Exactly reproduce the lines of the listing below from the one containing "1000x449 pixels. At" through the one containing "Task: Click the Rotate view icon in toolbar". Skip the images.
━━━━━━━━━━
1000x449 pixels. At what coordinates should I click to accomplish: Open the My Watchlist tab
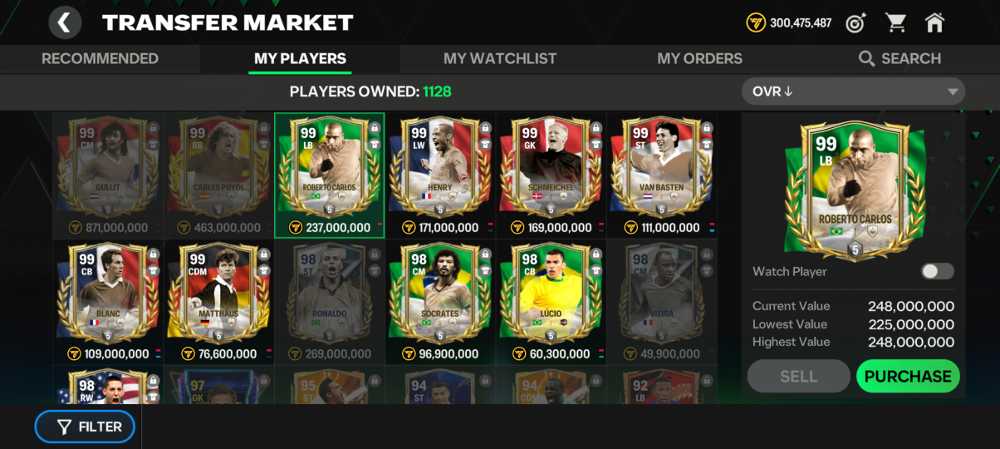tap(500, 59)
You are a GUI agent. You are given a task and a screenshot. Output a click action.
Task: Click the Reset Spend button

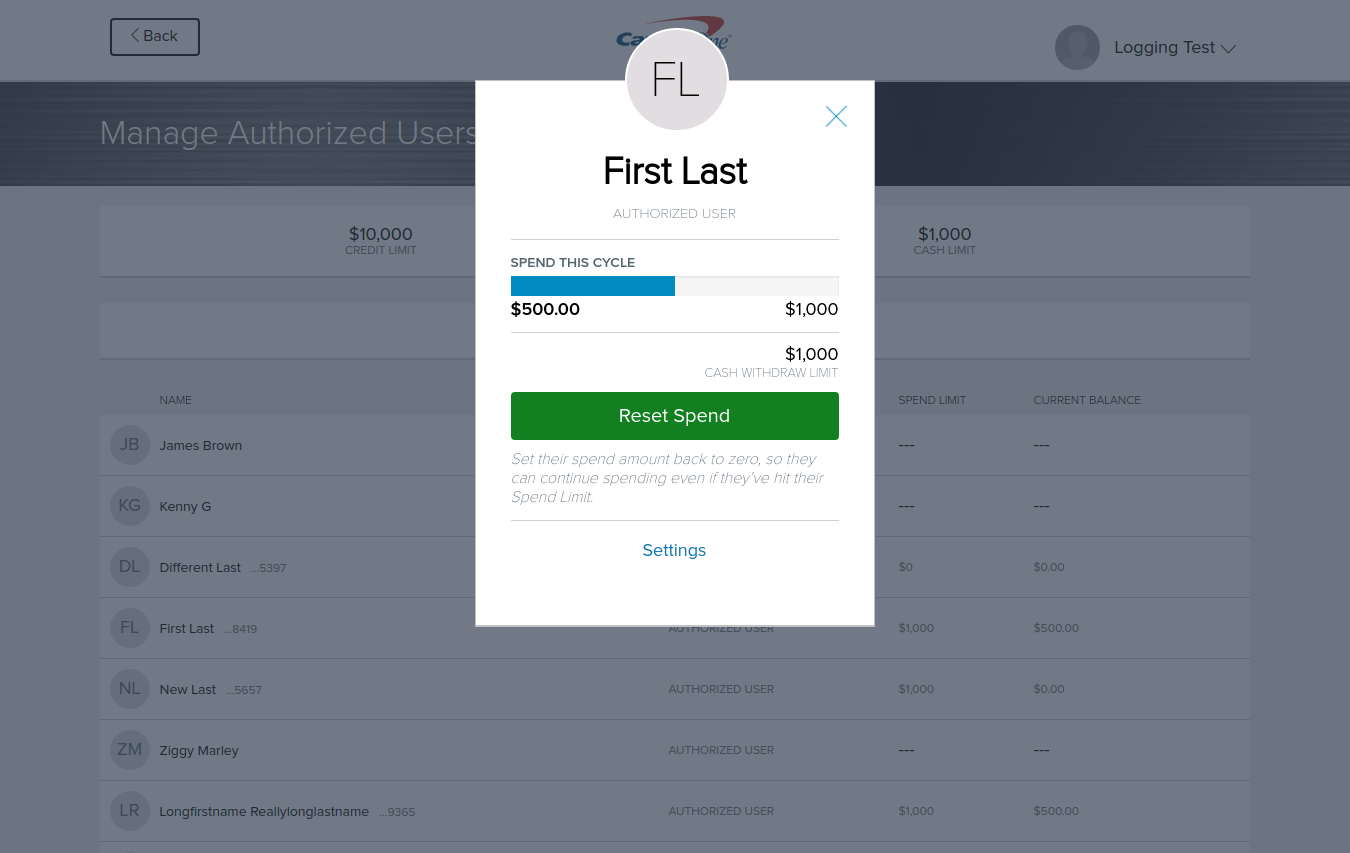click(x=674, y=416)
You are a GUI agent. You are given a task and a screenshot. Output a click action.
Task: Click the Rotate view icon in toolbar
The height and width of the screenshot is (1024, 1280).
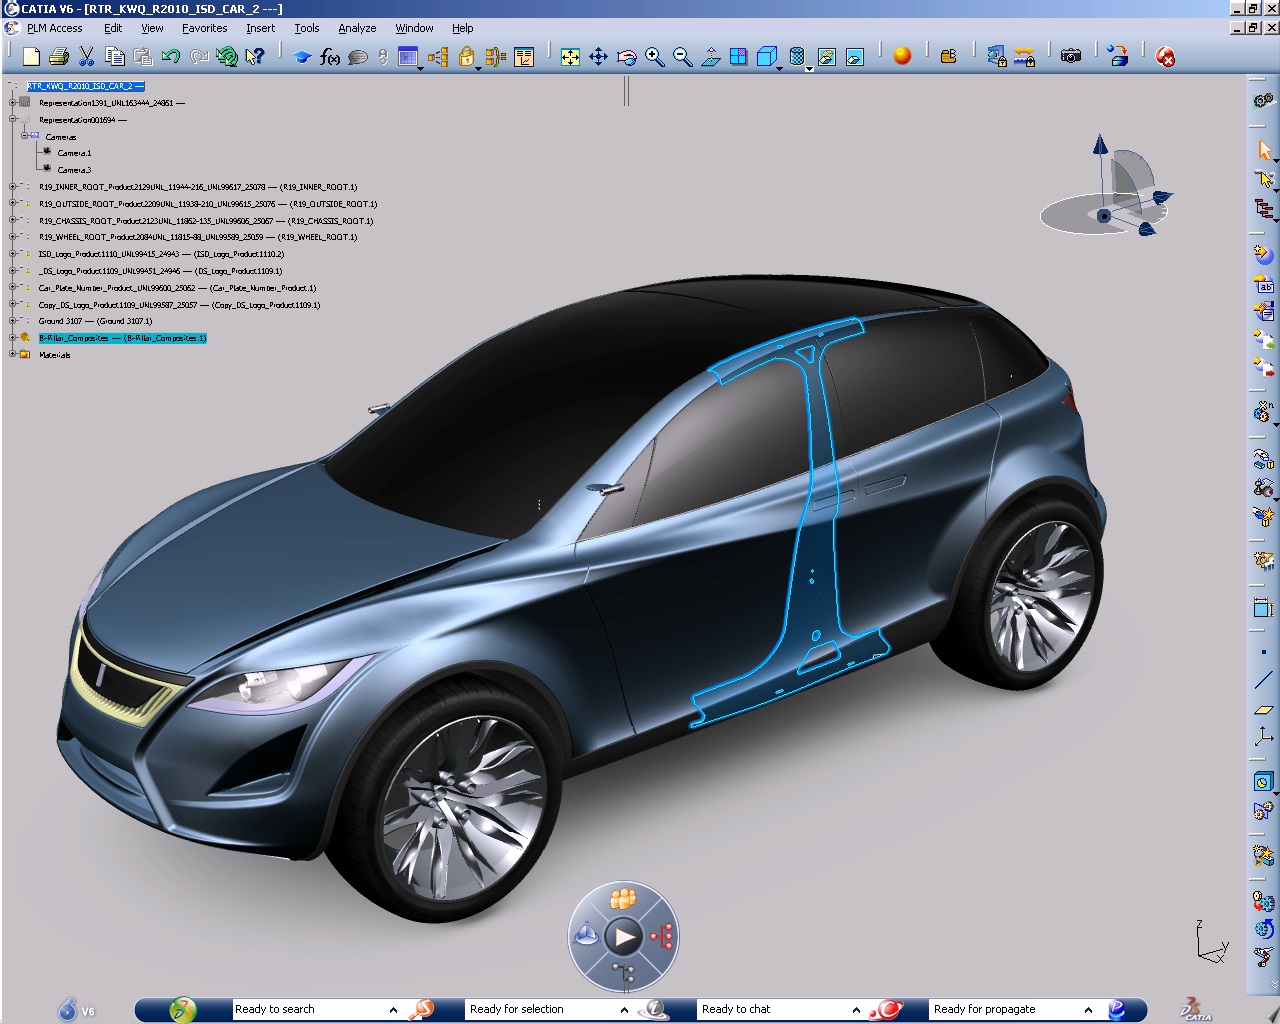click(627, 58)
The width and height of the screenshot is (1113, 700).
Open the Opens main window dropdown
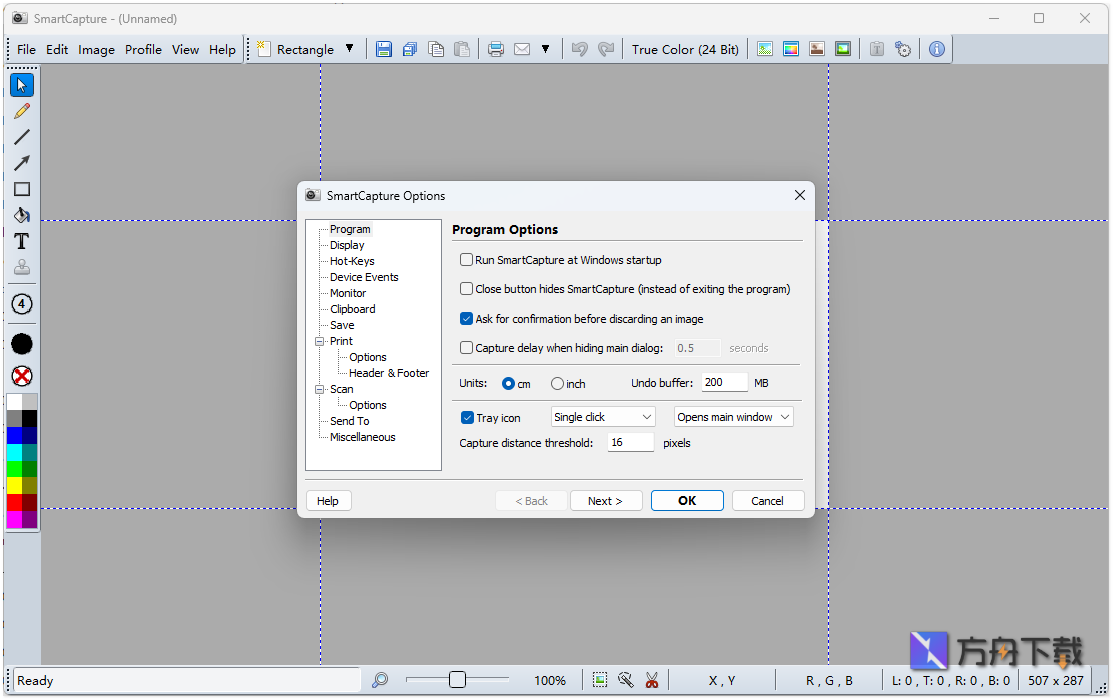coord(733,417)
━━━━━━━━━━
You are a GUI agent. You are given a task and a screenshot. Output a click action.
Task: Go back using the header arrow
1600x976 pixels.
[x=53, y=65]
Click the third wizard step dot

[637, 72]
━━━━━━━━━━
■ **Response**:
1000x449 pixels. At what coordinates should I click to accomplish: Open the My Watchlist tab
tap(500, 59)
You are a GUI agent. You are given a task and a screenshot. Output a click action.
Task: Click the Reset Spend button

click(x=674, y=416)
You are a GUI agent. You are given a task and a screenshot. Output a click action.
Task: Click the Rotate view icon in toolbar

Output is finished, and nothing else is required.